Cumhurbaşkanı Tayyip Erdoğan, kitap okuma alışkanlığının gençlere kazandırılması gerektiğini belirterek "140 karaktere sığdırılmış aforizmalarla alim olunmaz; bu şekilde sadece yarım porsiyon aydın olunabilir" dedi. Erdoğan, TRT 1 ekranlarında gelen Diriliş Ertuğrul dizine ilişkin de "Diriliş dizisini anlata anlata bitiremiyorlar; demek ki yapınca oluyor, devamı da gelecek" ifadesini kullandı.
İstanbul'da CNR Expo Kitap Fuarı'nda konuşan Erdoğan'ın açıklamaları şöyle:
Fuarın 15 Temmuz ihanetinin anlaşılmasına, farklı yönlerinin görülmesine vesile olacağına inanıyorum. Şunu üzüntüyle ifade etmek isterim ki, bizler hikayelerimizi kendi kelimelerimizle anlatmak, bunları gelecek nesillere aktarmak konusunda çok başarılı değiliz. Bu eksikliği sadece roman, hatıra gibi yazılı eserlerde değil, sinema, tiyatro, belgesel gibi alanlarda da tecrübe ediyoruz.

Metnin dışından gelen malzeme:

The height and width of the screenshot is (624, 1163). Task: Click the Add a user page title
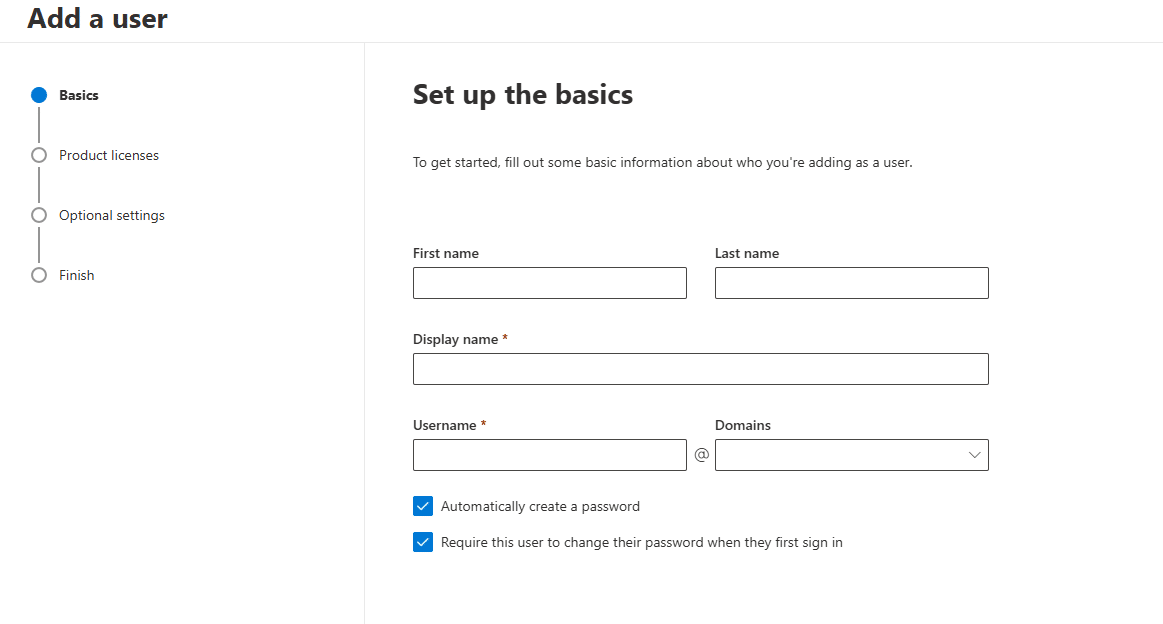pos(98,18)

Kahramanlıklarla dolu geçmişe sahip olmamıza rağmen ne beyaz perdeye ne de sahneye aktarabiliyoruz. Sözlü kültürün toplumsal hayatımızda önemli bir yeri tutmasının bunda payı var elbette. Farklı ülkelere baktığımızda bambaşka manzaralarla karşılaşıyoruz.
Fransız İhtilali ile ilgili Holokost ile ilgili binlerce filmle karşılaşabilirsiniz. Batı dünyası bunların unutulmasına asla izin vermiyor. Bizim yaşadıklarımızın yanında devede kulak kalacak kimi olaylar, bazen abartılarak tekrar tekrar karşımıza çıkarılıyor. Önyargılarla, tahrifatla, saplantılarla dolu bu çalışmalar, tarihi hakikatlerle aramıza büyük perde çekiyor. Biz kendi tarihimizi işlemeyince, maalesef başkalarına esir oluyoruz.
Bu ülke, gece ekspresi gibi üçüncü sınıf kara propaganda filmlerinin lekesini temizlemekle uğraşmıştır. Gerçek mağdurları yok sayan, ülkemizi ve milletimizi töhmet altına bırakan yayınların gerisinde art niyet bulunuyor.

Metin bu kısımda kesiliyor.